Следы помады. Тайная история XX века - Грейл Маркус
Шрифт:
Интервал:
Закладка:
Катарство в Монтайю — это также (и прежде всего) мифологическое историческое повествование. Его без запинки, но с многочисленными вариантами рассказывают друг другу во время деревенских посиделок. В начале — падение. Дьяволу некогда удалось соблазнить часть духов, окружавших доброго Бога в раю: они упали с небес и были заперты их коварным соблазнителем в земных оковах, или в телах из плоти, слепленных из глины забвения. От смерти одного тела к смерти другого. Эти духи носятся как шальные, из одного вместилища в другое.
Такая жизнь была подобна фильму ужасов, средневековой «Ночи живых мертвецов» — но имелся и выход. Однажды заблудшая душа может найти тело, которое примет катарское причастие consolamentum (утешение), затем человек отринет всякий грех, и отречение будет выражено в отказе от сексуальных сношений и поедания плоти, и возвращение души на небеса, — на территорию любви, где «представления о священном были лишь замаскированы социальными представлениями», — будет гарантировано. Те, кто хотел стать parfaits (совершенными), могли получить причастие в расцвете сил, чтобы содействовать в этом credentes (верующим), которые будут ждать наступления смерти, чтобы получить его, — это означало, что до этого верующие могли жить в абсолютной свободе. Так как в конце жизни каждому могло быть даровано отпущение всех грехов, которые человек когда-либо совершил, получается, катары верили примерно в то же, о чём спустя века будут проповедовать Братья Свободного Духа, лолларды, анабаптисты и рантеры: что мужчины и женщины могут свободно грешить на протяжении жизни и «могут делать что им вздумается на этом свете». Мир был материей, он был мерзким, люди были материей и были мерзкими, но при помощи consolamentum и при возвращении человека в мир духа материя погибала. Лишь очищение было истинным, и «в ожидании великого дня», — который получившие consolamentum верующие могли приблизить посредством endura, ритуального самоубийства, доведения себя постом до смерти, — «позволено всё». Всё это было ради величайшего блага: каждая праведная смерть, несмотря на всю мерзость, оставшуюся в прошедшей жизни, предвещала день, когда трещина, раскалывавшая вселенную, будет заделана. Однажды все души, падшие с небес, вернутся домой, и на Земле не останется ничего, кроме тел без душ; когда не останется душ, тела обратятся в тлен, и это будет концом света.

* **Заданная инструкция 1**
Что, согласно тексту о катарах, представляла собой endura?

(Данные о целях нажатия)
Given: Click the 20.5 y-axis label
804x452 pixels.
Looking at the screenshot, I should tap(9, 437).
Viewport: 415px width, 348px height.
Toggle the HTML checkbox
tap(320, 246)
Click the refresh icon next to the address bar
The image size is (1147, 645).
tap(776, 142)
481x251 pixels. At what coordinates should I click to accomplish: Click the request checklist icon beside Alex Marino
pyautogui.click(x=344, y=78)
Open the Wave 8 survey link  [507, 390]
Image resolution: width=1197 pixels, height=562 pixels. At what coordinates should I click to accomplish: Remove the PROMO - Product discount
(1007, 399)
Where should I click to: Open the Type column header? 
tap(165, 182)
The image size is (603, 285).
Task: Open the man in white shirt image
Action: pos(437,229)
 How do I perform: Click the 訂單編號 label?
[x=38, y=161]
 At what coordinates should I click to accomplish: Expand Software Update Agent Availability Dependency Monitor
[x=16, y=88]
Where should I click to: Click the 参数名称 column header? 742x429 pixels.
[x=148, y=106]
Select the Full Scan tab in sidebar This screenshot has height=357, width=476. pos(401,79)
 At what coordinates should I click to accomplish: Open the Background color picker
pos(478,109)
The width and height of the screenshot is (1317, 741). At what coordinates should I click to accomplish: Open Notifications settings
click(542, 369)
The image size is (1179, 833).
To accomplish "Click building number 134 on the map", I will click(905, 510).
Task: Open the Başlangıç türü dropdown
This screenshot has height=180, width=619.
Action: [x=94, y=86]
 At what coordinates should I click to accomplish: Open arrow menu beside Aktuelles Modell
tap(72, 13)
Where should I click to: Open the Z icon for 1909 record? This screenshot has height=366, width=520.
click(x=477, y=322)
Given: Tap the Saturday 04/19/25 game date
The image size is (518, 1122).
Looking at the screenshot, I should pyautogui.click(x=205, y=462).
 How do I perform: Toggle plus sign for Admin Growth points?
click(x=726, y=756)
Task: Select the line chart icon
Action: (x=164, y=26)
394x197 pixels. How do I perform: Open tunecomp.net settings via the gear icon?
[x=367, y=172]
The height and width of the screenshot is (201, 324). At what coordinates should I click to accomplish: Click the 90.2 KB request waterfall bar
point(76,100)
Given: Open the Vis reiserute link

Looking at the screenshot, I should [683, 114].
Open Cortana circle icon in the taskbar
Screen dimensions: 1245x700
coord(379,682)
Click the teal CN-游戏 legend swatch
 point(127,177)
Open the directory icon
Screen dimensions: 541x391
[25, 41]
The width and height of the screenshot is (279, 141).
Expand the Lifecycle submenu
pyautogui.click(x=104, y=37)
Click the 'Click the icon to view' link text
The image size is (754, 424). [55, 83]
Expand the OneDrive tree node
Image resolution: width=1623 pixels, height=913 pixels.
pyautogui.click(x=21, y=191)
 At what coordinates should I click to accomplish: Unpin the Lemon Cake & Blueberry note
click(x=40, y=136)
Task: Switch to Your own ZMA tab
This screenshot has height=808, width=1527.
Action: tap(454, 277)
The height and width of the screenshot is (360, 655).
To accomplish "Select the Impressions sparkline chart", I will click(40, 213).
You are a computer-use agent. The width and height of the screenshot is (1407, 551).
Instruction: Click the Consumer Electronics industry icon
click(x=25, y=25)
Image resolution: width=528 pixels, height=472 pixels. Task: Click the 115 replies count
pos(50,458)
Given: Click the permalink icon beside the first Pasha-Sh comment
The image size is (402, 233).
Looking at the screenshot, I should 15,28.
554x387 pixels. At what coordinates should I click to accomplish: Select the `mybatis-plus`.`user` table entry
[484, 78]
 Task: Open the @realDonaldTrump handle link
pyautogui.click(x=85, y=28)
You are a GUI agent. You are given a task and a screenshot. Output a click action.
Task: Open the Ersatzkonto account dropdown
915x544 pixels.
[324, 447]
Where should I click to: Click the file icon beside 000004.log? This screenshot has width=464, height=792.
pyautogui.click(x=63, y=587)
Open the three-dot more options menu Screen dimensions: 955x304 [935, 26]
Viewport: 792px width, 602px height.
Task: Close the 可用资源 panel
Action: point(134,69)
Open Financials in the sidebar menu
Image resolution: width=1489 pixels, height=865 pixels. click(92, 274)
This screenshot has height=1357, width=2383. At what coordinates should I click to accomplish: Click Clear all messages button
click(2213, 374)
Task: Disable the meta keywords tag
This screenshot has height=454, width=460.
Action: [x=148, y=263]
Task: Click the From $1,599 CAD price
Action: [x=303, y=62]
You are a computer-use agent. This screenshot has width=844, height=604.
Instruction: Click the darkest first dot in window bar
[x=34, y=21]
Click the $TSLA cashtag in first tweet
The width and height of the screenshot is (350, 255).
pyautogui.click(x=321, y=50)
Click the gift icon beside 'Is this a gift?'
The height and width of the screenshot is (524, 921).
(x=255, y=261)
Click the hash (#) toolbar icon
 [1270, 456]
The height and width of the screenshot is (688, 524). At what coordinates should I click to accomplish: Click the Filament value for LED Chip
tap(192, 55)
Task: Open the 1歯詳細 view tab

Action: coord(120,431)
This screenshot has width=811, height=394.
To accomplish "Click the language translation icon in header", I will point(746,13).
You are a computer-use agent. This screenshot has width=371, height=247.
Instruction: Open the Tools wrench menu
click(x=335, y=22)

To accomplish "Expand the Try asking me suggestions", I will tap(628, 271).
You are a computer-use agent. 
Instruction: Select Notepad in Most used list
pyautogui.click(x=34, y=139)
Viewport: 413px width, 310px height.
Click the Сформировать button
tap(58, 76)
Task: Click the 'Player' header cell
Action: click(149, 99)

* **Заданная инструкция 2**
В записях замените «replies» на «reactions» в строках, начиная со строки с «Image resolution: width=528» и заканчивая строкой с «Looking at the screenshot, I should 15,28.» включительно. Выведите только эти строки, всё остальное оставьте без изменений.

* **Решение задачи 1**
Ритуальное самоубийство, то есть доведение себя постом до смерти.

* **Решение задачи 2**
Image resolution: width=528 pixels, height=472 pixels. Task: Click the 115 reactions count
pos(50,458)
Given: Click the permalink icon beside the first Pasha-Sh comment
The image size is (402, 233).
Looking at the screenshot, I should 15,28.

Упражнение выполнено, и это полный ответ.